Sickle cell disease is characterized by periodic episodes of acute vascular occlusion (painful crisis) that have their onset in the first or second year of life. Painful crisis may be precipitated by events that impair tissue oxygenation, perfusion, or acid – base status. Infection, especially pneumonia, and systemic dehydration are common precipitation events.
Vascular occlusion may lead to severe impairment of organ perfusion, leading to bone necrosis, acute chest syndrome; defined as a new infiltrate on chest radiograph associated with fever or respiratory symptoms, stroke, and skin ulcers.
Acute chest syndrome and pulmonary hypertension are the most common causes of death in SCD patients. In patients with the SS genotype, recurrent splenic infarction results in complete splenic involution at a young age, also known as autosplenectomy.
However, failure of the spleen to infarct may result in a life -threatening acute complication, i.e., splenic sequestration crisis, which is generally seen only before 5 years of age. Evidence of impaired or absent splenic function is documented on the peripheral blood smear by the appearance of Howell – Jolly bodies. These are round, purple staining nuclear fragments of DNA in the red blood cell which are usually removed by the spleen.
Patients with SS disease are especially susceptible to infection with encapsulated bacteria due to “autosplenectomy”, hence pneumococcal vaccination and antibiotic prophylaxis are standard components of treatment of children. Patients with SC and HbS/ β – thalassemia genotypes have a milder form of sickle cell disease than SS patients.
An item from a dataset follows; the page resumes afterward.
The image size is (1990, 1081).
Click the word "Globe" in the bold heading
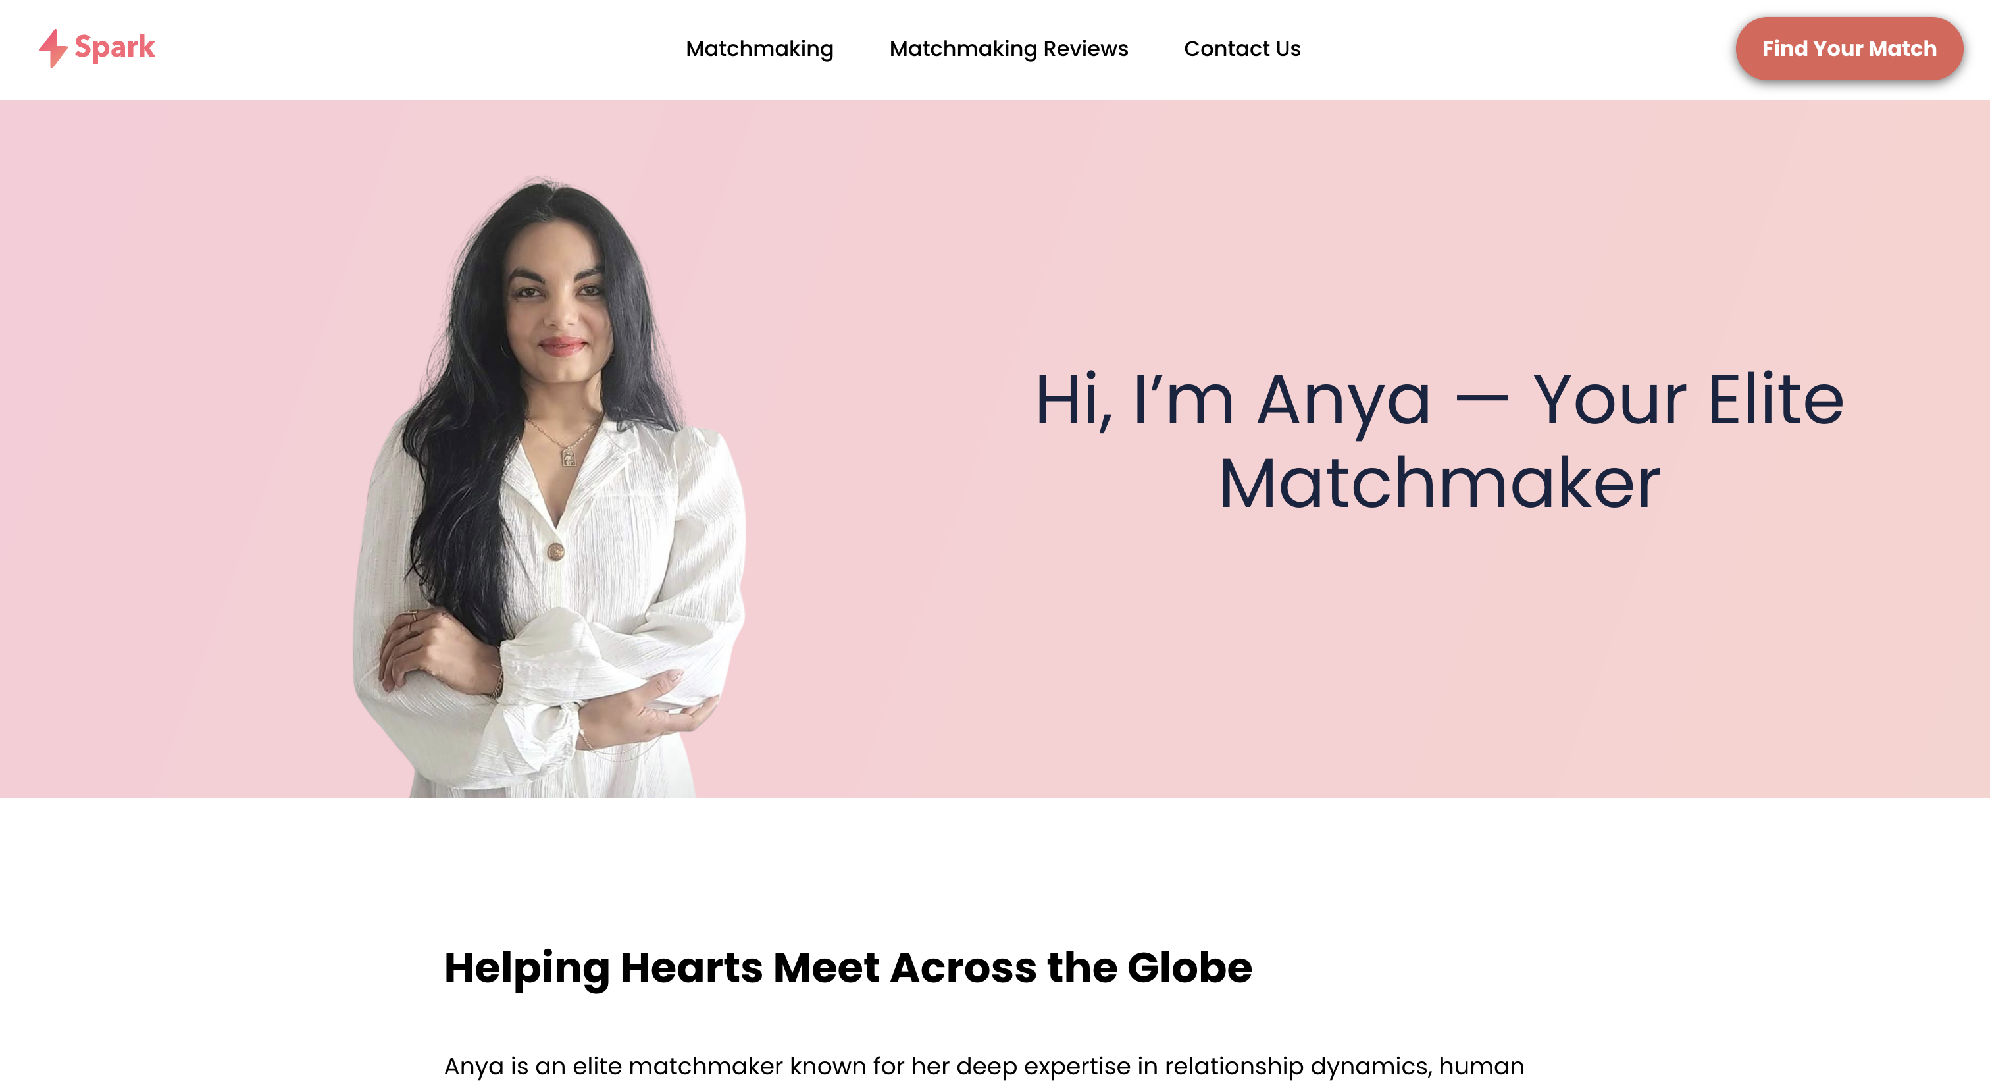click(x=1189, y=967)
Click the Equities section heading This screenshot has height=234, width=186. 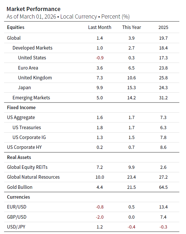[16, 28]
In HbS/ β – thalassemia this occurs because the net reduction in intracellular Hb concentration that accompanies thalassemia trait also reduces Hb S concentrations. Painful crisis is generally less frequent, though it may be severe in some individuals.
Autosplenectomy is less likely to occur in these two genotypes. Thus, patients with SC and HbS/ β – thalassemia are more prone to splenic sequestration crisis compared to patients with SCD. Patients with SC disease have a significant increased risk for retinal vascular damage (retinopathy), which may lead to blindness and aseptic necrosis of head of femur and humerus.
Treatment of sickle cell diseas
Treatment for patients with sickle cell disease is supportive. Hydration and pain medication are used to treat acute painful crisis. Strokes can be prevented in SCD patients by exchange RBC transfusion. The aim is to decrease the Hb S concentration to 30%.
Chronic RBC transfusion is also recommended for children at high risk for stroke as defined by transcranial Doppler ultrasound. In young individuals with severe clinical diseases and a matched sibling donor, allogeneic hematopoietic cell transplantation can be curative.
Because increased levels of Hb F inhibit Hb S polymerization, medications that increase γ – globin synthesis may be useful in decreasing the frequency of acute painful crisis. Hydroxyurea, an orally – administered chemotherapeutic agent is approved for the treatment of patients with frequent painful crisis. It has been shown to increase Hb F and may also have a role in generation of nitric oxide which may play a partial role in reversal of pulmonary vasoconstriction, an inhibitor of ribonucleotide reductase, has been shown to increase Hb F levels and is approved for the treatment of patients with frequent painful crisis. Penicillin prophylaxis should be given to the children of SCD to prevent infections.